Which of the lines in the data below contain the string "right"? Copy each of them.

+++ INPUT FOR THIS TASK

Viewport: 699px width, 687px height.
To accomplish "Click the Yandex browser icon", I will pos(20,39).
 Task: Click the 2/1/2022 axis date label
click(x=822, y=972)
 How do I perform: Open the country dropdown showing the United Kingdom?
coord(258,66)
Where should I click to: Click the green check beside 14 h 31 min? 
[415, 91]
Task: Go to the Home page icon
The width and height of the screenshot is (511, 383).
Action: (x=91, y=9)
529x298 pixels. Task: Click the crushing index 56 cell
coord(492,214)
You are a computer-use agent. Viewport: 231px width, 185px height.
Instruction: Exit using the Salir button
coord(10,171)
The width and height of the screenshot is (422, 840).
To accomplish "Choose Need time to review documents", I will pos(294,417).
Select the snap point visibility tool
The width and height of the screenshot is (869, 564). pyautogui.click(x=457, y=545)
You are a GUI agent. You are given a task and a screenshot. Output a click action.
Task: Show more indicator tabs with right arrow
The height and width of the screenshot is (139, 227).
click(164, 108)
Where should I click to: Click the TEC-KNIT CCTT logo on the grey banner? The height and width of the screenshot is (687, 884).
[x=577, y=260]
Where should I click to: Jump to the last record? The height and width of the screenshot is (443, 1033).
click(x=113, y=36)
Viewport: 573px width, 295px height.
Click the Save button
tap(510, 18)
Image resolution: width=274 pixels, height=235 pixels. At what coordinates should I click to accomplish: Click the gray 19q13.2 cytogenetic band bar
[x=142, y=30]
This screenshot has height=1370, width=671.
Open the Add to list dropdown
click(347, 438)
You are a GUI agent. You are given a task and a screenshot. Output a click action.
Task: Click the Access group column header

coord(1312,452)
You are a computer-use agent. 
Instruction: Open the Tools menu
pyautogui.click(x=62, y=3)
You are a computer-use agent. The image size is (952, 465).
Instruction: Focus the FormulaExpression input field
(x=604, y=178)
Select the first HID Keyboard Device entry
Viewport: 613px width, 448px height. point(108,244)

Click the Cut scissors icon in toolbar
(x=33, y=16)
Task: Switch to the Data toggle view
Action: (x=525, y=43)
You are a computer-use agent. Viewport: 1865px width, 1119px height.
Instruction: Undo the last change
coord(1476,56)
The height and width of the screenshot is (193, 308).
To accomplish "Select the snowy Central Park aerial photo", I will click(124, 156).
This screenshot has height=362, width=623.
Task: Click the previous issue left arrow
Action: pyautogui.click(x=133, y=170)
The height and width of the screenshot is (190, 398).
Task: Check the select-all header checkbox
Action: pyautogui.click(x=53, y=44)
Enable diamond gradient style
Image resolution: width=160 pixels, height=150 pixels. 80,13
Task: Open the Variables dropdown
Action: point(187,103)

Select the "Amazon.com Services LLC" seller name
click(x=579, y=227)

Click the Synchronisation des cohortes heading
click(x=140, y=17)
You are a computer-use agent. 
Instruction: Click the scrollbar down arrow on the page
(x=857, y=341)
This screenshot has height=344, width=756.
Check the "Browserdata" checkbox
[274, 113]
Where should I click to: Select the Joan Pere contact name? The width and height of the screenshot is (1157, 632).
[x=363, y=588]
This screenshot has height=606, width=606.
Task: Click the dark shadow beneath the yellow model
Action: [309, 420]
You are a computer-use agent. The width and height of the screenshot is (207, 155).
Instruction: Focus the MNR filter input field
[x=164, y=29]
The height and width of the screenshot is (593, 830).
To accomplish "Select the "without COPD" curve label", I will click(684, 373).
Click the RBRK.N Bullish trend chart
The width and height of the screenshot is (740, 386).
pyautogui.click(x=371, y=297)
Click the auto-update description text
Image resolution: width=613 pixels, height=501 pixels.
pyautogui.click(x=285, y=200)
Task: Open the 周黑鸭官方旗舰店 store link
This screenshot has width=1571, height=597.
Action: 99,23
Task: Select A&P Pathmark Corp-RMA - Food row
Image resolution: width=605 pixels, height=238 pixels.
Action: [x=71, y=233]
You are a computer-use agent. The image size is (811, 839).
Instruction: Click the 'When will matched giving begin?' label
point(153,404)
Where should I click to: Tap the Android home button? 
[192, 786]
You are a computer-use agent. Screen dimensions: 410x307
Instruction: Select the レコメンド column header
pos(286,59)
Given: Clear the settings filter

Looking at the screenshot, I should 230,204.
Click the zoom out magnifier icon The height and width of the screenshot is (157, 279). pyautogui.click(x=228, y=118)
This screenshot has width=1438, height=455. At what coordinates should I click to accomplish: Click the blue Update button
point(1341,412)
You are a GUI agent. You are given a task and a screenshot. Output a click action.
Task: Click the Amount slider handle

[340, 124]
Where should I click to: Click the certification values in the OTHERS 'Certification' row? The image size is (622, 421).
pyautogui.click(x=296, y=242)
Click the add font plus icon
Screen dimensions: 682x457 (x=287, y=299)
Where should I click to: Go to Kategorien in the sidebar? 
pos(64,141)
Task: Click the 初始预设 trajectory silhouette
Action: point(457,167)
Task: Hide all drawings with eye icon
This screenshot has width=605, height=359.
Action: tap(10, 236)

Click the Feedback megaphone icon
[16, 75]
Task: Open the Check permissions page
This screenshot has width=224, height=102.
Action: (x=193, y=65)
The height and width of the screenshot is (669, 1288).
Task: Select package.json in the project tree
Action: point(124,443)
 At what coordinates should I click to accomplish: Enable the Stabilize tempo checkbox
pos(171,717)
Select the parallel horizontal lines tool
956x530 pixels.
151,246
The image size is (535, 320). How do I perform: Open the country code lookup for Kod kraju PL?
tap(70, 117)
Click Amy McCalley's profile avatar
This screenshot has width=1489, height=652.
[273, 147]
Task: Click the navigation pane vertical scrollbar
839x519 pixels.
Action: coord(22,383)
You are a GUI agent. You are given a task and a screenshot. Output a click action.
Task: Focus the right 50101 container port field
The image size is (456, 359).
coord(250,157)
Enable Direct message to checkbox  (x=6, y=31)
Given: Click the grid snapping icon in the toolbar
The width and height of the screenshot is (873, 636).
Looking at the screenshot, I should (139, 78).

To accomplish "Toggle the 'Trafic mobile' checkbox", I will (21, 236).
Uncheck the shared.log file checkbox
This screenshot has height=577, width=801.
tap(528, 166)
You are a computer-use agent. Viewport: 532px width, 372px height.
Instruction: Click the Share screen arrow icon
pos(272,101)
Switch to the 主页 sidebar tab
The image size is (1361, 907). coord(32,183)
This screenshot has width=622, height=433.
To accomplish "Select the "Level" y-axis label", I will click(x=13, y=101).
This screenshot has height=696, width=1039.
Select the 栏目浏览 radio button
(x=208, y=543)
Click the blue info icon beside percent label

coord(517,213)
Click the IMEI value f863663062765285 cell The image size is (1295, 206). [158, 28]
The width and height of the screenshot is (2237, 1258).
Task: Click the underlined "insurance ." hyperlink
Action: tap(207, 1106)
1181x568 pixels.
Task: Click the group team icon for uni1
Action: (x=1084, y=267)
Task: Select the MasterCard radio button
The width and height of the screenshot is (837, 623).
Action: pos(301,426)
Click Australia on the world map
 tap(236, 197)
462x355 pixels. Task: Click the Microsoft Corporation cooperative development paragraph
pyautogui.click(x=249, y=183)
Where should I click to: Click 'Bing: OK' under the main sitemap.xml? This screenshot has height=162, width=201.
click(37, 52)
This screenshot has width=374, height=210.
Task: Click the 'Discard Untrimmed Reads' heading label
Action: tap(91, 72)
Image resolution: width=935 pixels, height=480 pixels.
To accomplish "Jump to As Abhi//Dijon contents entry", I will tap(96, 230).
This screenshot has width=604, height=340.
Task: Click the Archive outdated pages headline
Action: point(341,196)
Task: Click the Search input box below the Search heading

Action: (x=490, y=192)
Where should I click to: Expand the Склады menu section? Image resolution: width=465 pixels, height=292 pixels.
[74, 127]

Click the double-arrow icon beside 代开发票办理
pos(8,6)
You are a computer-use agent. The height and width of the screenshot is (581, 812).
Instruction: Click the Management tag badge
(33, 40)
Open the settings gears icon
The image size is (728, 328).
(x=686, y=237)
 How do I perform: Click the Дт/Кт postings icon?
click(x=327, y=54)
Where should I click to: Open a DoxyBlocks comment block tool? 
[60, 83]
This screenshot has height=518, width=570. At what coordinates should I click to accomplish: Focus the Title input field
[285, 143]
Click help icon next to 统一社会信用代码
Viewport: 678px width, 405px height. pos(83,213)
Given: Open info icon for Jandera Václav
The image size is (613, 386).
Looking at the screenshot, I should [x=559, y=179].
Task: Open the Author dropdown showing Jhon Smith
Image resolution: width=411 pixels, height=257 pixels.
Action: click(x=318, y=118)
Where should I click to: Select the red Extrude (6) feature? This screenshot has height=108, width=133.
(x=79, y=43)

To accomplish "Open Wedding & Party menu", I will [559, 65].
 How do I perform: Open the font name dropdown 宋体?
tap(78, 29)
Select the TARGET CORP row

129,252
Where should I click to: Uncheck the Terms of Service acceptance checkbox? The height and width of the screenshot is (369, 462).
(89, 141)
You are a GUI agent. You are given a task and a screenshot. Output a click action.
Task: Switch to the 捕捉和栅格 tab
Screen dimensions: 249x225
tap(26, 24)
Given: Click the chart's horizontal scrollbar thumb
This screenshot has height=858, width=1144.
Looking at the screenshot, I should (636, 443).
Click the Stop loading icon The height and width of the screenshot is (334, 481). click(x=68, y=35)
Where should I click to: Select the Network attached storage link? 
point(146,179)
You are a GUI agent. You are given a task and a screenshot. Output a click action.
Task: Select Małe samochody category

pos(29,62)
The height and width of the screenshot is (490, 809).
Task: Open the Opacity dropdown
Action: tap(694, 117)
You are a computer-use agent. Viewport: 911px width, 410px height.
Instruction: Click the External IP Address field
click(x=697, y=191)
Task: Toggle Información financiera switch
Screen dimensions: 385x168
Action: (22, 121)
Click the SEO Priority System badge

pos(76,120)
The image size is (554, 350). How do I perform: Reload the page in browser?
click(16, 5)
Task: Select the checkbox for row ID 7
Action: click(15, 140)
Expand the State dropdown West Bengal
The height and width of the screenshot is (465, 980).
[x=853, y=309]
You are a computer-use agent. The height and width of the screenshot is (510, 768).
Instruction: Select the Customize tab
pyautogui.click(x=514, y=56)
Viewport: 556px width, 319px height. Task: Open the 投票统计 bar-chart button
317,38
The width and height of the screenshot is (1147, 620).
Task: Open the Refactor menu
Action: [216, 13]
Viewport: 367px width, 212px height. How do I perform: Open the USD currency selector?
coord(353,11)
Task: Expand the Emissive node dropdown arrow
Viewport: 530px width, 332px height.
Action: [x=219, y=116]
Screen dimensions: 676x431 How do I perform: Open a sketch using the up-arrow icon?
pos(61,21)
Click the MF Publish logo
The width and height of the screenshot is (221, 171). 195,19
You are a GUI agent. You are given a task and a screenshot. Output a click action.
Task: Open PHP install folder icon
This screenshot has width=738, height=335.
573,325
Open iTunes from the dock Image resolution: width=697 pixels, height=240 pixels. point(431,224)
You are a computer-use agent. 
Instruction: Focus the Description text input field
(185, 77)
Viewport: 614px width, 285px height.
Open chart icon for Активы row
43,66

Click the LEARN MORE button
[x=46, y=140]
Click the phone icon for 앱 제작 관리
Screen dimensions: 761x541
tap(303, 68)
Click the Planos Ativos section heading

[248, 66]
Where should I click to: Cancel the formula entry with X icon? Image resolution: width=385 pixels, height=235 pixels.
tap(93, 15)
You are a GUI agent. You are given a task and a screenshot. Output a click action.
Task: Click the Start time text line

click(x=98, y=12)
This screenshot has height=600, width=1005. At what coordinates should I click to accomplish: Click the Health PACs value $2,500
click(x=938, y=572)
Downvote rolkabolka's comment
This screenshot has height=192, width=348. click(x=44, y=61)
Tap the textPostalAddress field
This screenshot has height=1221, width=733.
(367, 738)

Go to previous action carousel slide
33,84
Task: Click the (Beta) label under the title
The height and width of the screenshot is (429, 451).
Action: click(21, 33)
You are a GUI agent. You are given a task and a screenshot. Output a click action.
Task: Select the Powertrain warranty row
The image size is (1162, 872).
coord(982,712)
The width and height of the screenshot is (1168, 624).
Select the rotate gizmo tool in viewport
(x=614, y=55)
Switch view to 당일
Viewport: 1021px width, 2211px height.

++++++

RESPONSE TO THIS EXERCISE
Task: Show more indicator tabs with right arrow
Task: Focus the right 50101 container port field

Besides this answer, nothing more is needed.